## Activity
Only the lines from the one containing "You are a GUI" through the last line below belong in your copy; transcribe them exactly and omit any pictures.

Recorded data:
☆ ☆ ☆ ☆ ☆ ☆ ☆
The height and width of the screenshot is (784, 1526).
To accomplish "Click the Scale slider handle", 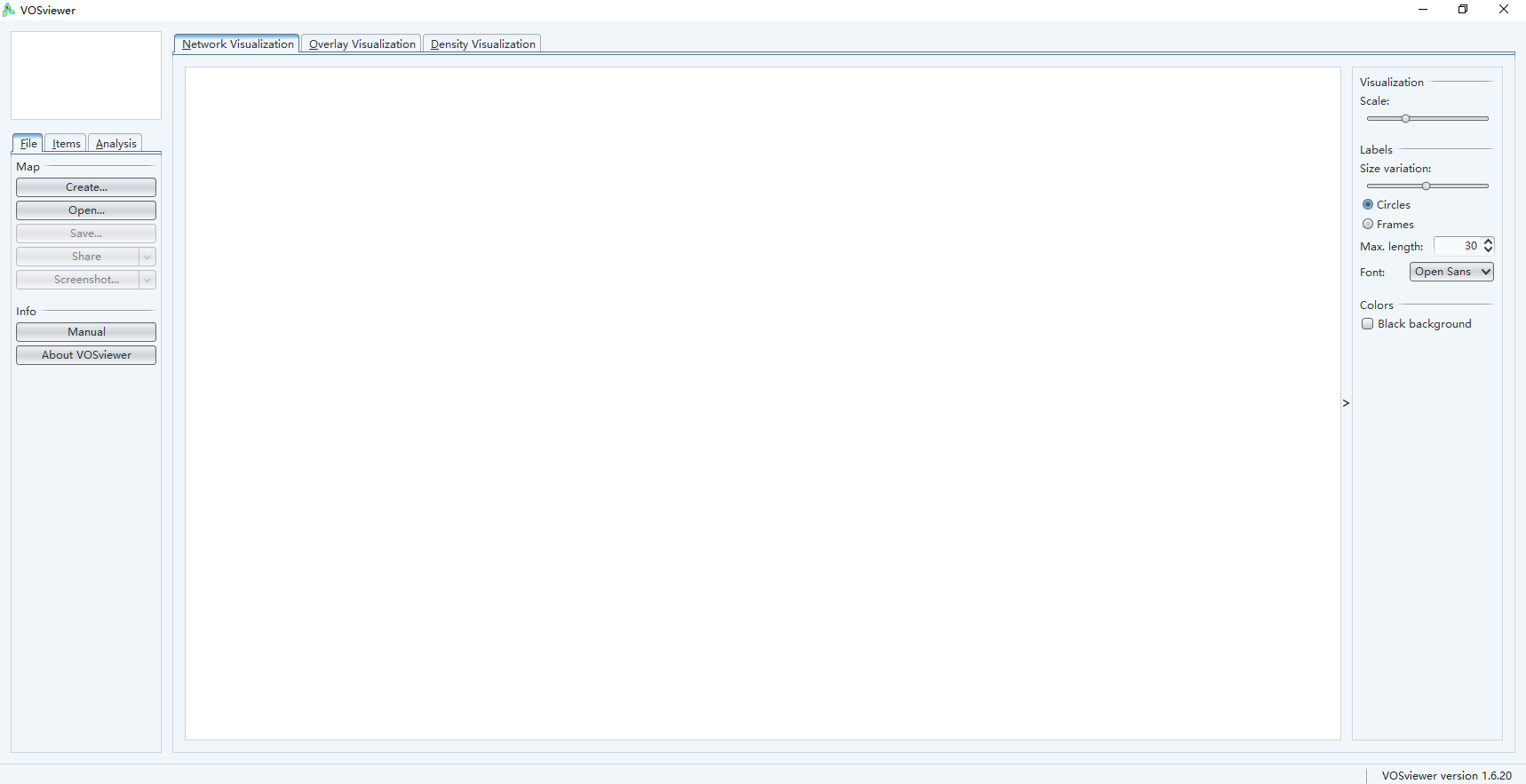I will (1405, 118).
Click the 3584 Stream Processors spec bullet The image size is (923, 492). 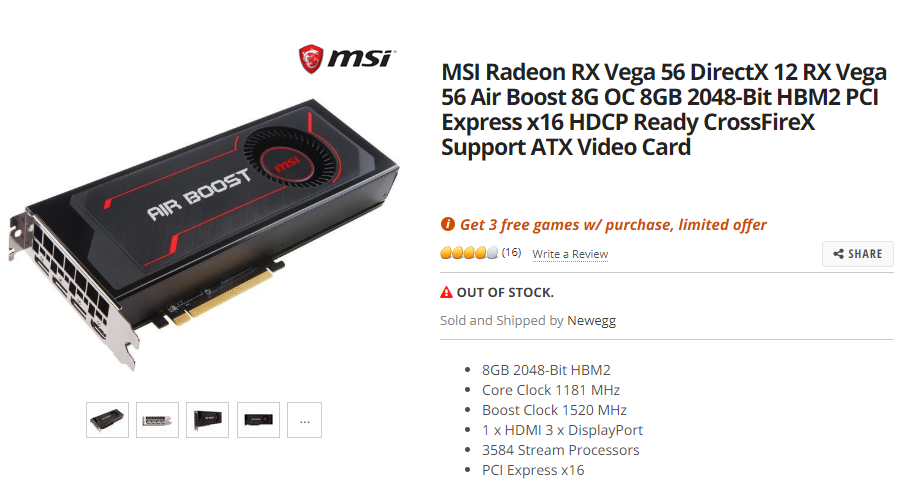[x=560, y=450]
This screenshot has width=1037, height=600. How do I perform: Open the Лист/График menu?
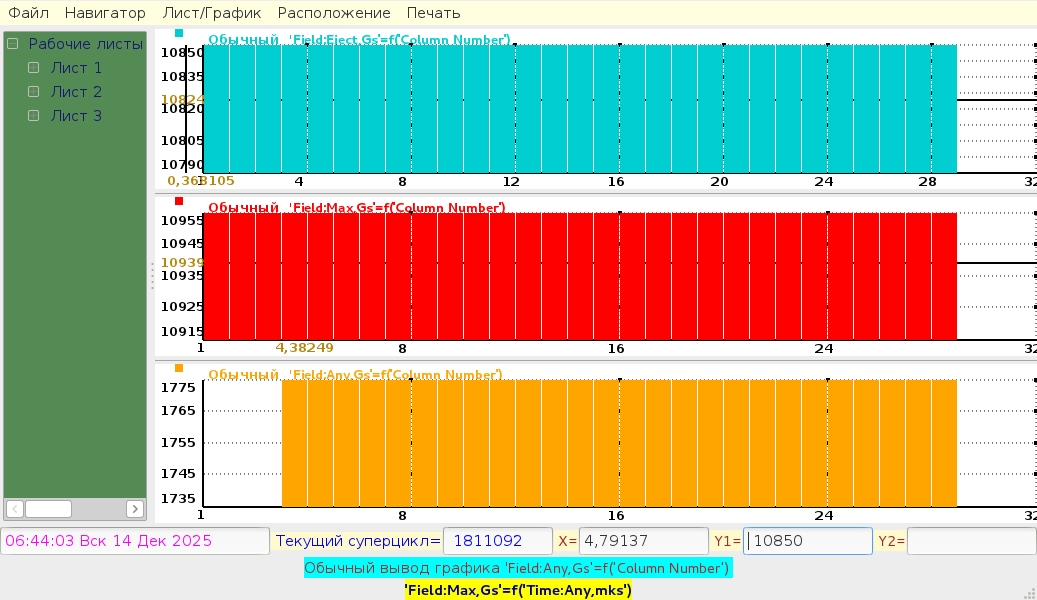pos(211,13)
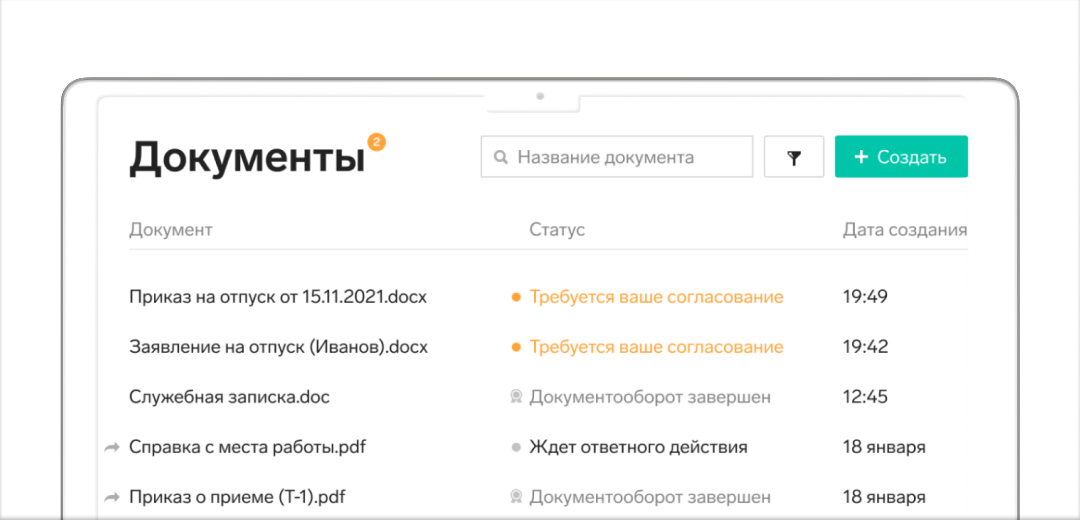This screenshot has height=520, width=1080.
Task: Click orange status dot for Заявление на отпуск
Action: tap(516, 348)
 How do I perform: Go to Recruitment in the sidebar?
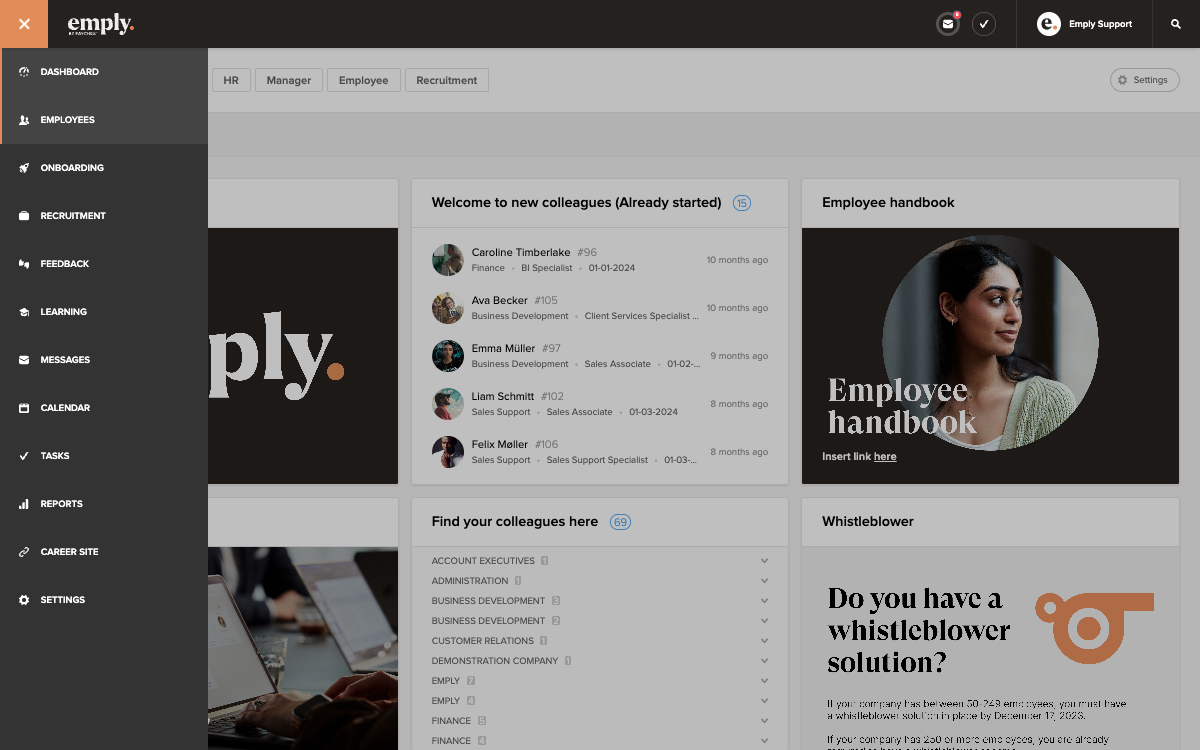(x=104, y=216)
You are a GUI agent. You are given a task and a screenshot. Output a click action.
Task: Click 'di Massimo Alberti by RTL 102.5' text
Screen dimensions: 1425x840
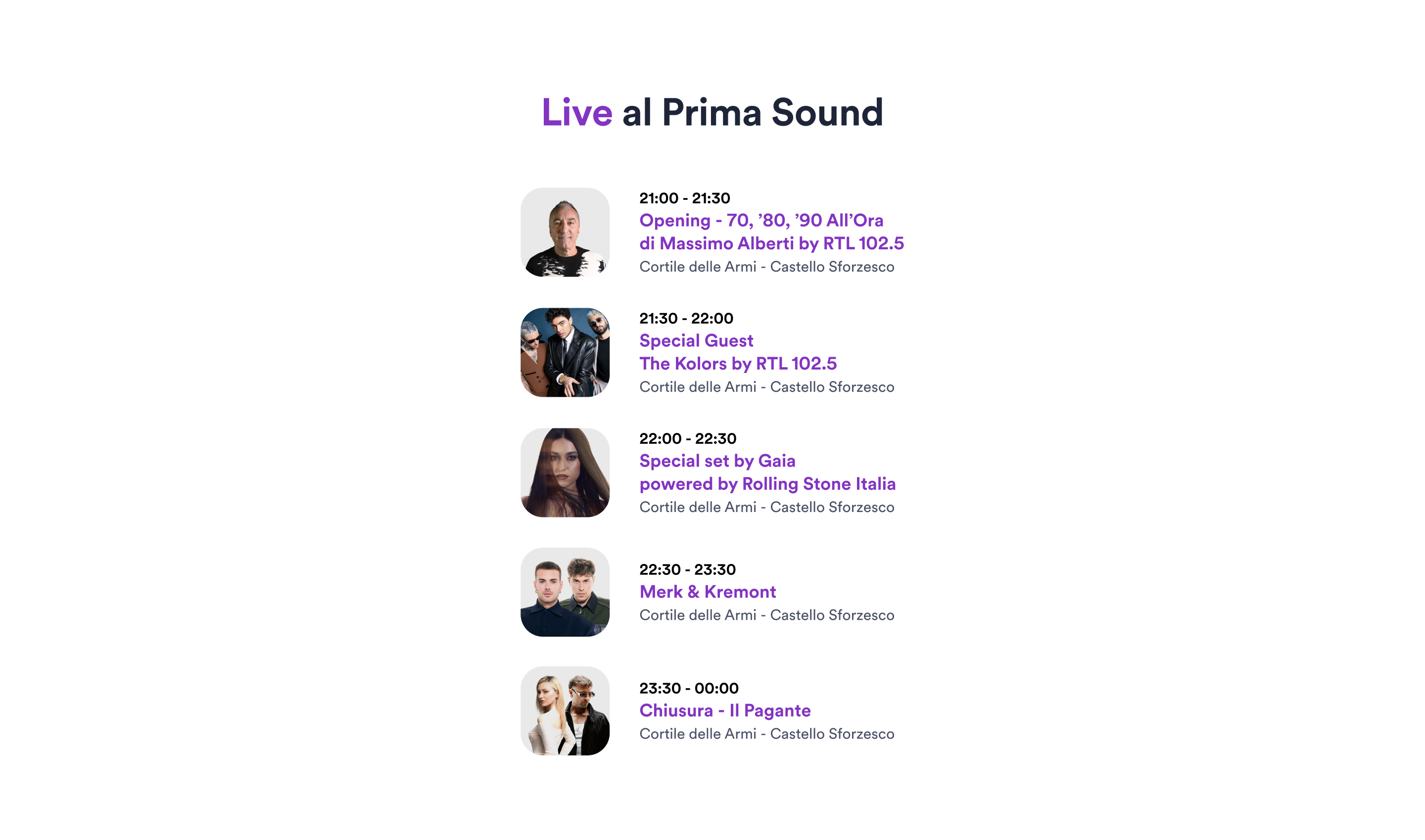pyautogui.click(x=771, y=243)
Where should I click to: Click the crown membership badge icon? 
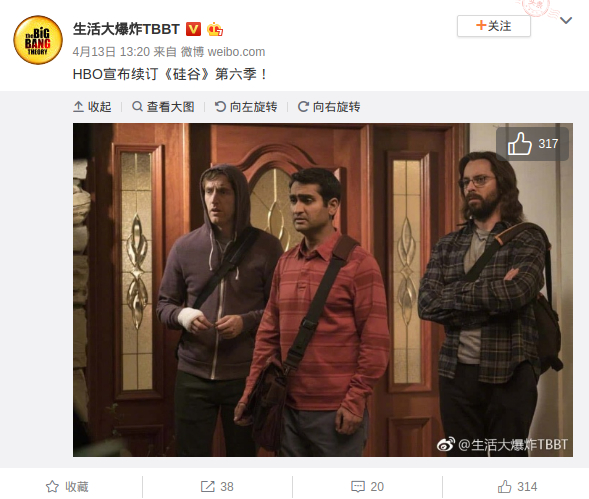click(x=215, y=29)
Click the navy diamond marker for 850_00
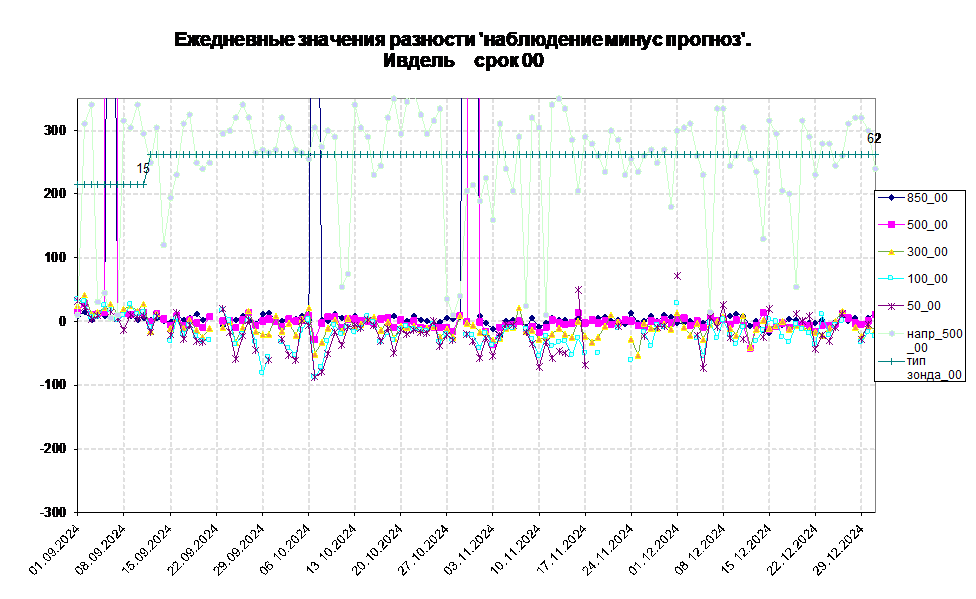The width and height of the screenshot is (976, 599). [890, 198]
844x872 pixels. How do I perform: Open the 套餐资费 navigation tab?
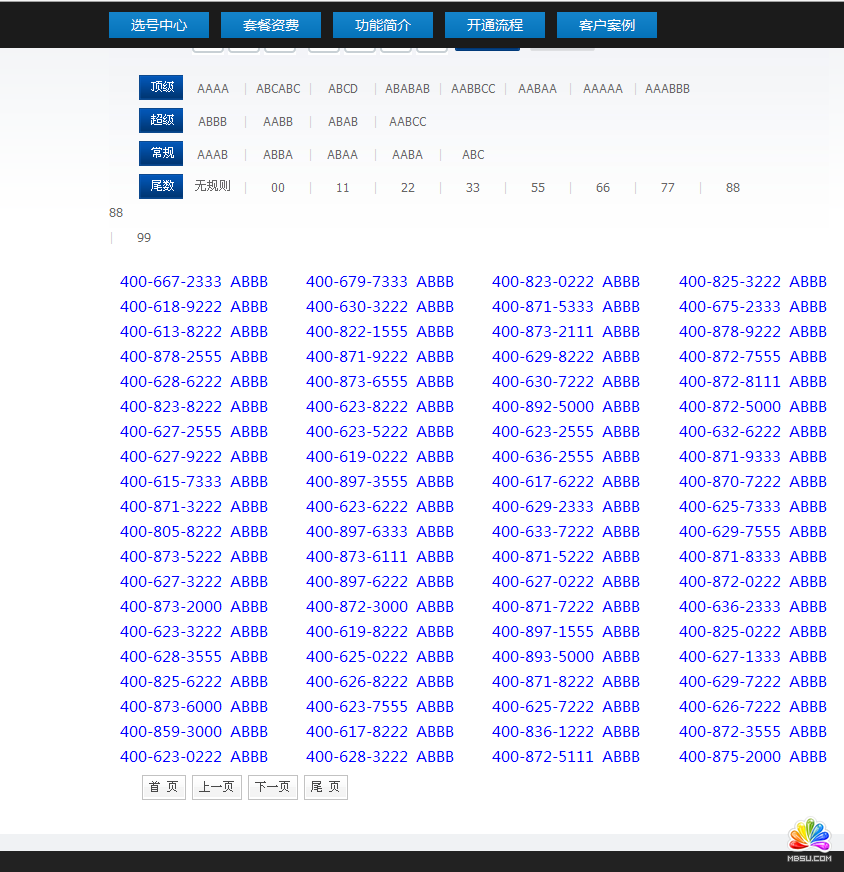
☆ ☆ ☆ ☆ ☆ ☆ ☆
## Response area
You are a GUI agent. You are given a task and a screenshot. Output a click action.
Task: Click 'di Massimo Alberti by RTL 102.5' text
Screen dimensions: 1425x840
pyautogui.click(x=771, y=243)
Where should I click to: Click the crown membership badge icon? 
click(x=215, y=29)
Click the navy diamond marker for 850_00
The width and height of the screenshot is (976, 599). [890, 198]
844x872 pixels. How do I perform: Open the 套餐资费 navigation tab?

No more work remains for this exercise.